Comment Re:Mark Zuckerburg (Score 1) 122

Your wedding is supposed to be the happiest day of your life, if you are a religious nutjob.

FTFY

And yes, that picture is funny because it features a couple of costumed mooks getting drenched.

You clearly have never met a woman. Wedding fever is probably even worse among the non-believers than religious people.

Comment Re:Labels do harm to the Artists ? (Score 1) 244

Go back to making horses and buggies, if they can't even spend 30 minutes on the fucking Internet using teh Google? Then they ARE FUCKING LAZY and they don't deserve to make shit, much less sit on their ever widening asses because they wrote a little 3 minute song a decade ago.
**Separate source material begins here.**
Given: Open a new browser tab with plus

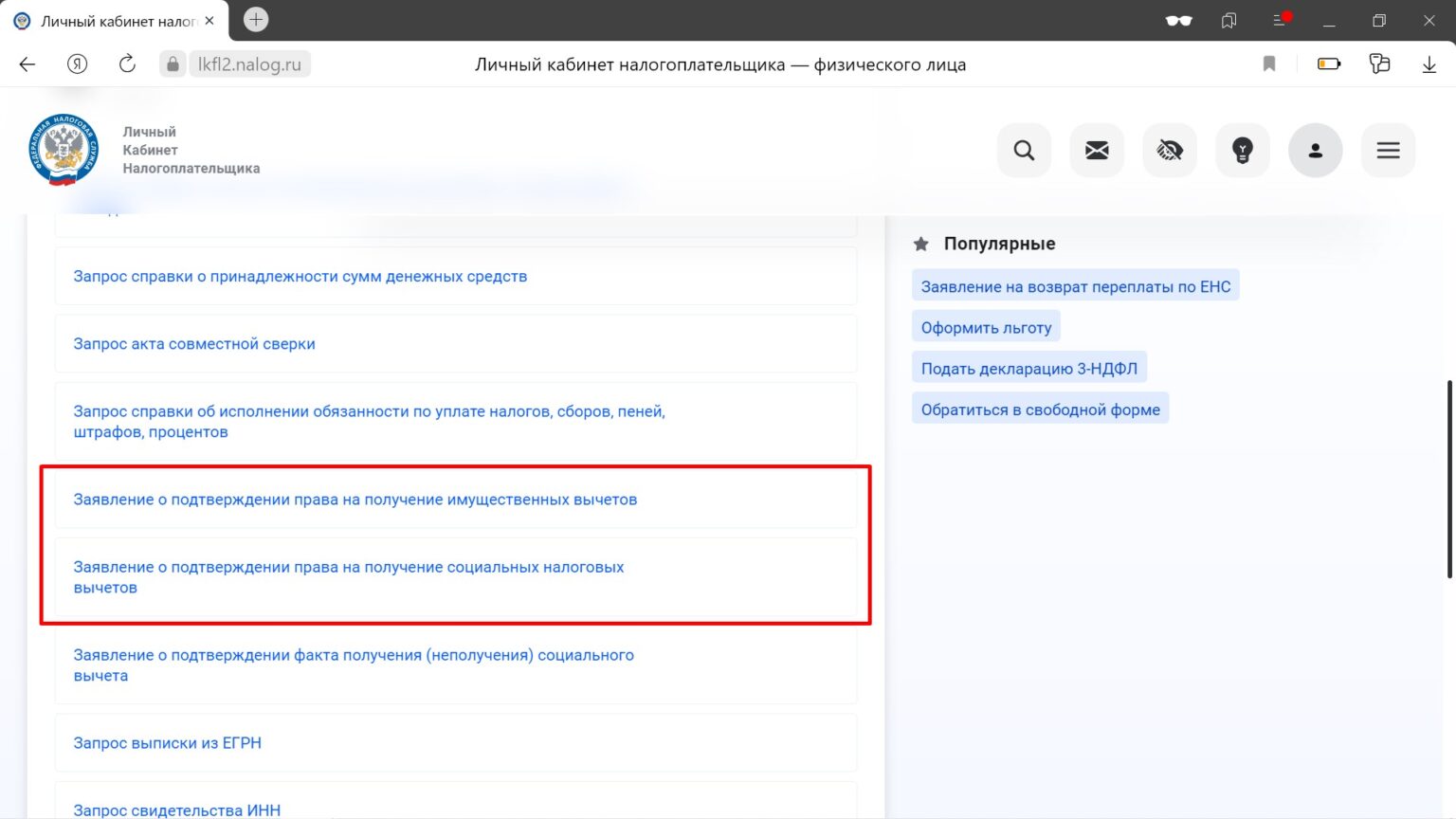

Lazy? A woma who spends all year teaching, composing, recording, touring and playing weddings, and whose holidays are almost always combined with work? A guy who plays and records with multiple bands and works as a theatre janitor because the theatre management understand his need for flexible work so he can go on tour? A guy who spent years on the breadline trying to get his break as a session musician in London, and now spends most nights in pubs singing other people's songs? Etc

Lazy people don't survive in music, and my friends all manage to make a living doing what they love. They don't do that by selling T-shirts.

Comment Re:Labels do harm to the Artists ? (Score 1) 244

its really easy to have those made you just have to get off your ass and get 'er done.

Fuck off. Does that seem rude to you? To me, it's less rude than "get off your ass", because I'm not assuming anything about you when I tell you to fuck off. None of my friends who perform professionally or semi-professionally are lazy, but your statement assumes they are. They are hard-working and dedicated, but none of them sell mugs, T-shirts or keyrings because their audiences just aren't interested in tat like that. I don't buy band T-shirts, mugs or keyrings, and I'm not going to feel guilty for that. Do you know what I'm happy to pay for from musicians? I'll give you a clue: for doing their job; for making music. Should a baker have to sell T-shirts to his customers to make a living? Should I reward my taxi driver by buying a wallet with his face on it? No.

Comment Re:Labels do harm to the Artists ? (Score 1) 244

Most people are annoyed about how the publishing business is working hard to undermine better ways of obtaining music because they want to set up their tollbooths to not just monetize, but to monetize in a manner that least upsets their current business model. That means they work to kill anything that they can't figure out how to make money off of.

If that "better way" doesn't make profit for the labels or the artists, then why exactly should they support it? Spotify themselves bleat about making a "loss" on the free end of freemium whenever the labels and/or artists complain about low profits. But Spotify make money on every single advert for a free user, and the "losses" on free users all are just shuffling of moneys from premium users' plays to free users' plays, and they profit from both types of user. In the end, users get a cheap service not because of efficiencies or innovation at Spotify, but because Spotifypays its suppliers as unsustainable low rate.

The only way they are actually hurting is that they still want to be selling people CDs for $20+ per disc with one song that people want to hear.

That's a strawman. We're not talking about track-bundling here, we're talking about freemium services that are little more than leeches.

Comment Re:Labels do harm to the Artists ? (Score 1) 244

Hate ?

I just don't buy into the B.S. they are doing this for the artists, or that the artists will ever see anything in their pocket from this.

Recording contracts set out labels' and artists' shares as a percentage. Anything that increases the total income therefore benefits both label and artist. The whole point of a commission-based system is ensures that making money for the client is always in the representative's interest.